I am vicar of a church in Waterloo, London. When I opened the front doors of the church one recent morning I saw two young rough sleepers, a man and a woman, wrapped up in sleeping bags on ripped up cardboard boxes. Ben, formerly homeless, now one of our key-holders, was selling Big Issue. Stallholders were setting up their street food market (a Turkish woman selling wraps, two Lebanese men selling falafel, one Ethiopian man selling coffee, an Ethiopian man running a Thai food stall, and one British man selling burritos). And a stream of students from around the world passing the church gates on their way to King’s College London. Beyond that two hundred buses an hour carrying commuters into the City; and further afield trains streamed over the bright blue viaduct into Charing Cross. In the background, the redevelopment of the Shell Centre was proceeding apace for seven new high-rise buildings, providing hundreds of flats and offices for powerful individuals and companies servicing global capitalism.

It’s a palimpsest of Britain, and my work as a vicar reflects that. One minute I am responding to a request by a homeless addict for something to eat, somewhere to go, help finding a job. The next I am engaging with the National Theatre on a new jobs scheme we’re running supporting young people into technological skills. Then I find myself counselling someone whose job prospects are unclear or working with a banker who took early retirement and is helping with our finances. Inside the church, I pray about the challenges the world faces – meltdown in Syria, global migration, climate change, society’s fragmentation. Loneliness. Insecurity. Fear.

David Harvey, Seventeen Contradictions and the End of Capitalism, Profile Books, London, 2015.

Naomi Klein, This Changes Everything, Allen Lane, London, 2014

Paul Mason, Postcapitalism: A Guide to Our Future, Allen Lane, London, 2015.

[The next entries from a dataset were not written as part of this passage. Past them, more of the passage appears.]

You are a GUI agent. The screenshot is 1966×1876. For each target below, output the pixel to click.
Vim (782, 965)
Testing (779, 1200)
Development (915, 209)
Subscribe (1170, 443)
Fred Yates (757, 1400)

Arundhati Roy, Capitalism: A Ghost Story, Verso, London, 2015

What is going on? Responses to the current economic situation fall into two broad categories – those who argue that we need more of the same but more carefully moderated, and those who lay the responsibility firmly at the door of what is broadly termed neo-liberal economics. Paul Mason, Naomi Klein, David Harvey and Arundhati Roy fall into the second group. In broad terms their argument is similar – we are seeing the outworking of an economic approach which was first seen when President Nixon tore up the Bretton-Woods agreement in 1971 and developed by Margaret Thatcher and Ronald Reagan, influenced by the Chicago School of economists led by Milton Friedman. Neo-liberal orthodoxy called for a fundamental transformation of the relationship between the state and the individual, liberating private enterprise to create wealth wherever it could on the basis that a rising tide lifts all boats. These books challenge that premise, arguing in different ways that this vision of capitalism is fatally wounded, tottering under the weight of its own contradictions; and that we are seeing – in the resistance to capitalism shown by movements such as the Transition Towns in the UK, Occupy, local energy companies and above all the radical transformation of information brought about by the internet – the beginnings of a new structure which has the potential to change the world.